I understand when people see the photos of the thousands of men, women and children migrating daily from Central America, it triggers a variety of responses. These reactions range from compassion to outrage.
I want to offer a perspective as a Canadian, born in the United States, living and working in rural Guatemala for the past nine years. The situation here is not simple, but it is not as complex as it is sometimes portrayed. People just need the basics of life – food, shelter, employment, security. Without these fundamentals, there will be an exodus, regardless of the country or culture.
In my view, the majority of people in Guatemala have been abandoned, mainly by the government, but also by the church. As a conquered people and Spanish colony, the indigenous Maya people were seen as a resource of labour. Not much has changed today and discrimination unashamedly continues.

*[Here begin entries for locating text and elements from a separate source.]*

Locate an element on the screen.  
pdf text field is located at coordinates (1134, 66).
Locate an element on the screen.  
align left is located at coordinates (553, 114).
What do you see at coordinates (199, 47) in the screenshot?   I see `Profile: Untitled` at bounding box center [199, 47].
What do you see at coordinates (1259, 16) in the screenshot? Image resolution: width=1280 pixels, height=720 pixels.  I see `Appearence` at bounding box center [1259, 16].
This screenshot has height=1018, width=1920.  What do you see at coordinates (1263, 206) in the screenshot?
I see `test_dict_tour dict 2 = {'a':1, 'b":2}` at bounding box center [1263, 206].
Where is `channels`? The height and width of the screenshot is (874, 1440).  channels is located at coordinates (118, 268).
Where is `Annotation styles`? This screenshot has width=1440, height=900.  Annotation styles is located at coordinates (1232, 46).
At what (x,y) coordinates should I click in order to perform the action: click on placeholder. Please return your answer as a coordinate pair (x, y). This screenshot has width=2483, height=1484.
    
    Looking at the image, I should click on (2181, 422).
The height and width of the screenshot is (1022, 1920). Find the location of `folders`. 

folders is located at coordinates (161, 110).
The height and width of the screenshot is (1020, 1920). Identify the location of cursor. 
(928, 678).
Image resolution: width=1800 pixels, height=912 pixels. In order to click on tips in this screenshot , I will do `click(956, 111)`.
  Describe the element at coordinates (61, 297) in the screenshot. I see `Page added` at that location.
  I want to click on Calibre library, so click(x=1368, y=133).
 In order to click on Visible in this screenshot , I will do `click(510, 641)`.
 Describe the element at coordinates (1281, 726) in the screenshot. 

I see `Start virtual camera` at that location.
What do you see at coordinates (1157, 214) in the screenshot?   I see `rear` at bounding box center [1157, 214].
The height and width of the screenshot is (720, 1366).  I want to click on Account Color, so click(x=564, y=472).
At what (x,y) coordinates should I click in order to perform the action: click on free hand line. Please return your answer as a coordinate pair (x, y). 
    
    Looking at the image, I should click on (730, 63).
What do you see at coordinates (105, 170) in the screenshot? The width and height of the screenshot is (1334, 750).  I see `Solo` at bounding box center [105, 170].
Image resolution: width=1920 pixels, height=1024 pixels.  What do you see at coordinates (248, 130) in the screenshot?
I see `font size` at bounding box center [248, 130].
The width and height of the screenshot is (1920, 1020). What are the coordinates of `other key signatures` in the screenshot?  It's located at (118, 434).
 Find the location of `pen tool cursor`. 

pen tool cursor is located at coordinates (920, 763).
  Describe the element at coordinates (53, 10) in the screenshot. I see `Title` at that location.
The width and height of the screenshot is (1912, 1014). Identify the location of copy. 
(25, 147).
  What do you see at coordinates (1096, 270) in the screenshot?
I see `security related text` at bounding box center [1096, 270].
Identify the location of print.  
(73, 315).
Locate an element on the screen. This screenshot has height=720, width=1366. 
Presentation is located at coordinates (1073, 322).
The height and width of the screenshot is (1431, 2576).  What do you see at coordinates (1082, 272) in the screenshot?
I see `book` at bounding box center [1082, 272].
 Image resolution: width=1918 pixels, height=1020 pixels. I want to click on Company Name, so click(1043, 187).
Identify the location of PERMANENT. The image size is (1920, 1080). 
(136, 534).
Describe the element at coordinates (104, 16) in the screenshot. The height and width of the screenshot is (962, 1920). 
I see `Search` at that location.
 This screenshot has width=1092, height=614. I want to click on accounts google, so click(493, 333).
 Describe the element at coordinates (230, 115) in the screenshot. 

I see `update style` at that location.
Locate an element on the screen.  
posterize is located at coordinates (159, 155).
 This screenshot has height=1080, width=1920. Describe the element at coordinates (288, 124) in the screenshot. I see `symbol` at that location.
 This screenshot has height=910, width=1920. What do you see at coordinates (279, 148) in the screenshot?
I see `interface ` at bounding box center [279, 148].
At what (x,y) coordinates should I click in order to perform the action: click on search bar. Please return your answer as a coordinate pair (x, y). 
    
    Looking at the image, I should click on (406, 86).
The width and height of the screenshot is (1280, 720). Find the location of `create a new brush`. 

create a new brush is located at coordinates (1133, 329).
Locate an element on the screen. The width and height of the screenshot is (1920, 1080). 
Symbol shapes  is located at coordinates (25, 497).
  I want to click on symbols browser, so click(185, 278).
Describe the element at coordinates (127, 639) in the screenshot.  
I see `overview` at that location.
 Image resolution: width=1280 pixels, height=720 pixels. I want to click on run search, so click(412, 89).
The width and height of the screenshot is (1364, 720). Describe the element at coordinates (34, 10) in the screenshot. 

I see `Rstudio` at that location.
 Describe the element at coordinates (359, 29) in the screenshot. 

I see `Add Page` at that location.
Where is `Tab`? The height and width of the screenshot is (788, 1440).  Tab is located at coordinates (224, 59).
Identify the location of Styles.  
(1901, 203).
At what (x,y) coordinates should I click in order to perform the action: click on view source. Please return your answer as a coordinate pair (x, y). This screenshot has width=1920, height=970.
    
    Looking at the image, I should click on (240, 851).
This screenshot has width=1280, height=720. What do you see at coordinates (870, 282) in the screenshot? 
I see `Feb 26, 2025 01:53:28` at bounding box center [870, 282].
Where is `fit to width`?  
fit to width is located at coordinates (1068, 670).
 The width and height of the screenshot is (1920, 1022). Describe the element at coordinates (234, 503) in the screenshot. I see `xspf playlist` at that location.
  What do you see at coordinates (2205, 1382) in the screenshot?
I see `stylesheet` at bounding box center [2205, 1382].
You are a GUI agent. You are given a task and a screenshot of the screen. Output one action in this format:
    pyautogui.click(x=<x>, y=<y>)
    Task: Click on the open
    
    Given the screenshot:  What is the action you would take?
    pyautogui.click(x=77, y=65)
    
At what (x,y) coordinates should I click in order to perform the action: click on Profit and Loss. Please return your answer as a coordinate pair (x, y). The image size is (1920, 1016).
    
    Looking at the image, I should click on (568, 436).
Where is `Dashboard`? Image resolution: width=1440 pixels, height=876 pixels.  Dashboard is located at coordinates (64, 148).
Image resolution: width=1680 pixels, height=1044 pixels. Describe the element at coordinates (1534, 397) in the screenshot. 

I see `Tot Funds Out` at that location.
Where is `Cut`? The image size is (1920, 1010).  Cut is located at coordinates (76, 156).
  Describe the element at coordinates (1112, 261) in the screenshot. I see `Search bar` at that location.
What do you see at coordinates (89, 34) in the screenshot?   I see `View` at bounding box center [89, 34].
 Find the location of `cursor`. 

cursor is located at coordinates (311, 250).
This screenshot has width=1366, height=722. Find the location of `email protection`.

Guatemala has very strong labour laws that are mostly unenforced, so the majority of the rural indigenous population are malnourished, illiterate, and with only rare opportunities to break the cycle of poverty. They are not lazy, waiting for a hand out, or just dreaming of a better life. Everyday they face their families suffering from extreme poverty without any resources to change that tragic course except travel north.
It is a mistake to think that anyone from Guatemala would migrate to the United States and risk this very dangerous and costly journey if it were not out of sheer desperation. It is not on a whim or vague dream for a better life.
250,000 people from Guatemala have been apprehended on the southern US border since October 2018. This is a crisis.
Guatemala is a culture of families living together, and it is an enormous sacrifice for anyone to leave one’s family, culture and country. Most of any money earned in the US is unselfishly sent back to family and not spent thoughtlessly on self-gratifying stuff in the malls. They are not living the “good life” in the US. They are in hiding, fearing arrest, and not earning what they deserve.
I believe few of us have had the experience of the refugees, to see one’s family suffer and decline before one’s eyes. To watch your fields planted for food, whither and die, year after year; to have threats and acts of extreme violence perpetrated against one’s friends and family; and not to have access to a basic education, medical or dental care for one’s family. If I was faced with the above situation, I would actively seek a solution, however desperate. Including entering a country illegally to work. This is what millions face in Guatemala and throughout Central America.